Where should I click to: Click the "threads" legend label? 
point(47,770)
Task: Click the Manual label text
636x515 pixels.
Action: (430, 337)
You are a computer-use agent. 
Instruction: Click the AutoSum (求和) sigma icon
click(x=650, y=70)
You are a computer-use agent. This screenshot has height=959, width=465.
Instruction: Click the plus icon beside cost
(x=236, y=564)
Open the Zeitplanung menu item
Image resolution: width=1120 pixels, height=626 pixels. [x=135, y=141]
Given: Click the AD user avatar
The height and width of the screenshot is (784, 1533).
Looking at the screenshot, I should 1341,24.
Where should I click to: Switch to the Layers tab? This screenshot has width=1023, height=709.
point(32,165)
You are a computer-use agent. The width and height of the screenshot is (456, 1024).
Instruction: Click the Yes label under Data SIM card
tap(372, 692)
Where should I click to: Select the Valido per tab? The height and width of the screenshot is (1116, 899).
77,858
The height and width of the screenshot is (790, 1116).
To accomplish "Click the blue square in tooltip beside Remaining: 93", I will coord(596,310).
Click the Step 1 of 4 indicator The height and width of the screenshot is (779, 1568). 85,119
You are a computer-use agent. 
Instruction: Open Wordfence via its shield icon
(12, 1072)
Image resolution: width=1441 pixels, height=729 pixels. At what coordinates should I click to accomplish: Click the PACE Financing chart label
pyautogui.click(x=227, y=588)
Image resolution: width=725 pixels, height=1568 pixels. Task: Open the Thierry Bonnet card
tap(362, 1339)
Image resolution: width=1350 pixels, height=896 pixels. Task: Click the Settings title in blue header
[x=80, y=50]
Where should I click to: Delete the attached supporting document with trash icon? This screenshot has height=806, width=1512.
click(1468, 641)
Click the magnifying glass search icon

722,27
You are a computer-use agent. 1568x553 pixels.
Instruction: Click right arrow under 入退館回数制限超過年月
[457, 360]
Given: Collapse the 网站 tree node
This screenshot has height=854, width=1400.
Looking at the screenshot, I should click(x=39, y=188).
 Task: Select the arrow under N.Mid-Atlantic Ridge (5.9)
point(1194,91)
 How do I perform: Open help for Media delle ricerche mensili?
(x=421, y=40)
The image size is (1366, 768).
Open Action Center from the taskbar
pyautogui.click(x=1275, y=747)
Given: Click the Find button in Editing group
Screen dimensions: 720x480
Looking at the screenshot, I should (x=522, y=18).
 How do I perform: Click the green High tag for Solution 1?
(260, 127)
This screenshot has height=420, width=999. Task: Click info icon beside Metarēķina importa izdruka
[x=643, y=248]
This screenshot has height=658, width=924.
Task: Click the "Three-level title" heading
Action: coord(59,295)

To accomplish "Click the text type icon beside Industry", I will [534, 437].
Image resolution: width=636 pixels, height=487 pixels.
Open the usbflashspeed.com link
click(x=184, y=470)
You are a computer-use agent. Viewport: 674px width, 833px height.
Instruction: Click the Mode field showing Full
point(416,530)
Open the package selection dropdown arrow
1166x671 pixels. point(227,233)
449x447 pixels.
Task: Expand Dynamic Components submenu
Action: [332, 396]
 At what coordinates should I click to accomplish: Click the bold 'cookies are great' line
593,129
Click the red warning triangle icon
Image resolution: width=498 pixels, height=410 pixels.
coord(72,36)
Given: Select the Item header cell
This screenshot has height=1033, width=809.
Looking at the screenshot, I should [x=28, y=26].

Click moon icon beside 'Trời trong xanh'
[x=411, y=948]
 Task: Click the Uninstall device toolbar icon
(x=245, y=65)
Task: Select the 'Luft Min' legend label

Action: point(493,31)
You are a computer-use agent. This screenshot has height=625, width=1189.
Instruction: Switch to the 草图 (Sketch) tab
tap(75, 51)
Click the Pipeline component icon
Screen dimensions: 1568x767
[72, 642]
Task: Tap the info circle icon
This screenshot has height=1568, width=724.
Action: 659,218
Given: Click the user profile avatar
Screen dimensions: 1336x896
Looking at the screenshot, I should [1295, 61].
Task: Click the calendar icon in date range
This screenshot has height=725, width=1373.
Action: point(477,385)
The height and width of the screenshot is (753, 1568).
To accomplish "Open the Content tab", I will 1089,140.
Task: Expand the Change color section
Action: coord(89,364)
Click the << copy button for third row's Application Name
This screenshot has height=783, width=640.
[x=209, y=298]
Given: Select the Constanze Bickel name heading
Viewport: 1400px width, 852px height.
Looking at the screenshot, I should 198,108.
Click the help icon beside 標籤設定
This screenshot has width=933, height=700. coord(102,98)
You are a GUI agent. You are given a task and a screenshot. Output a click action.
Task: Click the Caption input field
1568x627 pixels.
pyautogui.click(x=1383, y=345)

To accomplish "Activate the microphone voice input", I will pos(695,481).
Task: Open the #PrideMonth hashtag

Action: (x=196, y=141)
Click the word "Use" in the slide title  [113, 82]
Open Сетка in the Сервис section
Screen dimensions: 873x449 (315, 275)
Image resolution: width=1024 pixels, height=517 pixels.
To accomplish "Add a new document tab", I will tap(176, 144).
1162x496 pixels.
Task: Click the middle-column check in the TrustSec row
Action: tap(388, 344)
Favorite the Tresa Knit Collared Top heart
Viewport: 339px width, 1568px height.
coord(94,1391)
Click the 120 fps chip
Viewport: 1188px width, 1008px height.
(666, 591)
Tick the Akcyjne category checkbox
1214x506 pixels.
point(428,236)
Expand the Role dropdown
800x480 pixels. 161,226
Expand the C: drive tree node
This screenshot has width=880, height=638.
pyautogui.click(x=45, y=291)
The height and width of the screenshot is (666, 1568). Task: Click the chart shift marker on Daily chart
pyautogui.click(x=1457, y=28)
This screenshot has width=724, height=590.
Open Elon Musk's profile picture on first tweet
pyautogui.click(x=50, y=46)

● **Task objective**
Restate all of the material, keeping every word intact.

● **Answer box**
Where should I click to: Click the "threads" legend label? 
point(47,770)
Task: Click the Manual label text
636x515 pixels.
Action: (430, 337)
You are a computer-use agent. 
Instruction: Click the AutoSum (求和) sigma icon
click(x=650, y=70)
You are a computer-use agent. This screenshot has height=959, width=465.
Instruction: Click the plus icon beside cost
(x=236, y=564)
Open the Zeitplanung menu item
Image resolution: width=1120 pixels, height=626 pixels. [x=135, y=141]
Given: Click the AD user avatar
The height and width of the screenshot is (784, 1533).
Looking at the screenshot, I should 1341,24.
Where should I click to: Switch to the Layers tab? This screenshot has width=1023, height=709.
point(32,165)
You are a computer-use agent. The width and height of the screenshot is (456, 1024).
Instruction: Click the Yes label under Data SIM card
tap(372, 692)
Where should I click to: Select the Valido per tab? The height and width of the screenshot is (1116, 899).
77,858
The height and width of the screenshot is (790, 1116).
To accomplish "Click the blue square in tooltip beside Remaining: 93", I will coord(596,310).
Click the Step 1 of 4 indicator The height and width of the screenshot is (779, 1568). 85,119
You are a computer-use agent. 
Instruction: Open Wordfence via its shield icon
(12, 1072)
Image resolution: width=1441 pixels, height=729 pixels. At what coordinates should I click to accomplish: Click the PACE Financing chart label
pyautogui.click(x=227, y=588)
Image resolution: width=725 pixels, height=1568 pixels. Task: Open the Thierry Bonnet card
tap(362, 1339)
Image resolution: width=1350 pixels, height=896 pixels. Task: Click the Settings title in blue header
[x=80, y=50]
Where should I click to: Delete the attached supporting document with trash icon? This screenshot has height=806, width=1512.
click(1468, 641)
Click the magnifying glass search icon

722,27
You are a computer-use agent. 1568x553 pixels.
Instruction: Click right arrow under 入退館回数制限超過年月
[457, 360]
Given: Collapse the 网站 tree node
This screenshot has height=854, width=1400.
Looking at the screenshot, I should click(x=39, y=188).
 Task: Select the arrow under N.Mid-Atlantic Ridge (5.9)
point(1194,91)
 How do I perform: Open help for Media delle ricerche mensili?
(x=421, y=40)
The image size is (1366, 768).
Open Action Center from the taskbar
pyautogui.click(x=1275, y=747)
Given: Click the Find button in Editing group
Screen dimensions: 720x480
Looking at the screenshot, I should (x=522, y=18).
 How do I perform: Click the green High tag for Solution 1?
(260, 127)
This screenshot has height=420, width=999. Task: Click info icon beside Metarēķina importa izdruka
[x=643, y=248]
This screenshot has height=658, width=924.
Task: Click the "Three-level title" heading
Action: coord(59,295)

To accomplish "Click the text type icon beside Industry", I will [534, 437].
Image resolution: width=636 pixels, height=487 pixels.
Open the usbflashspeed.com link
click(x=184, y=470)
You are a computer-use agent. Viewport: 674px width, 833px height.
Instruction: Click the Mode field showing Full
point(416,530)
Open the package selection dropdown arrow
1166x671 pixels. point(227,233)
449x447 pixels.
Task: Expand Dynamic Components submenu
Action: [332, 396]
 At what coordinates should I click to accomplish: Click the bold 'cookies are great' line
593,129
Click the red warning triangle icon
Image resolution: width=498 pixels, height=410 pixels.
coord(72,36)
Given: Select the Item header cell
This screenshot has height=1033, width=809.
Looking at the screenshot, I should [x=28, y=26].

Click moon icon beside 'Trời trong xanh'
[x=411, y=948]
 Task: Click the Uninstall device toolbar icon
(x=245, y=65)
Task: Select the 'Luft Min' legend label

Action: point(493,31)
You are a computer-use agent. This screenshot has height=625, width=1189.
Instruction: Switch to the 草图 (Sketch) tab
tap(75, 51)
Click the Pipeline component icon
Screen dimensions: 1568x767
[72, 642]
Task: Tap the info circle icon
This screenshot has height=1568, width=724.
Action: 659,218
Given: Click the user profile avatar
Screen dimensions: 1336x896
Looking at the screenshot, I should [1295, 61].
Task: Click the calendar icon in date range
This screenshot has height=725, width=1373.
Action: point(477,385)
The height and width of the screenshot is (753, 1568).
To accomplish "Open the Content tab", I will 1089,140.
Task: Expand the Change color section
Action: coord(89,364)
Click the << copy button for third row's Application Name
This screenshot has height=783, width=640.
[x=209, y=298]
Given: Select the Constanze Bickel name heading
Viewport: 1400px width, 852px height.
Looking at the screenshot, I should 198,108.
Click the help icon beside 標籤設定
This screenshot has width=933, height=700. coord(102,98)
You are a GUI agent. You are given a task and a screenshot. Output a click action.
Task: Click the Caption input field
1568x627 pixels.
pyautogui.click(x=1383, y=345)

To accomplish "Activate the microphone voice input", I will pos(695,481).
Task: Open the #PrideMonth hashtag

Action: (x=196, y=141)
Click the word "Use" in the slide title  [113, 82]
Open Сетка in the Сервис section
Screen dimensions: 873x449 (315, 275)
Image resolution: width=1024 pixels, height=517 pixels.
To accomplish "Add a new document tab", I will tap(176, 144).
1162x496 pixels.
Task: Click the middle-column check in the TrustSec row
Action: tap(388, 344)
Favorite the Tresa Knit Collared Top heart
Viewport: 339px width, 1568px height.
coord(94,1391)
Click the 120 fps chip
Viewport: 1188px width, 1008px height.
(666, 591)
Tick the Akcyjne category checkbox
1214x506 pixels.
point(428,236)
Expand the Role dropdown
800x480 pixels. 161,226
Expand the C: drive tree node
This screenshot has width=880, height=638.
pyautogui.click(x=45, y=291)
The height and width of the screenshot is (666, 1568). Task: Click the chart shift marker on Daily chart
pyautogui.click(x=1457, y=28)
This screenshot has width=724, height=590.
Open Elon Musk's profile picture on first tweet
pyautogui.click(x=50, y=46)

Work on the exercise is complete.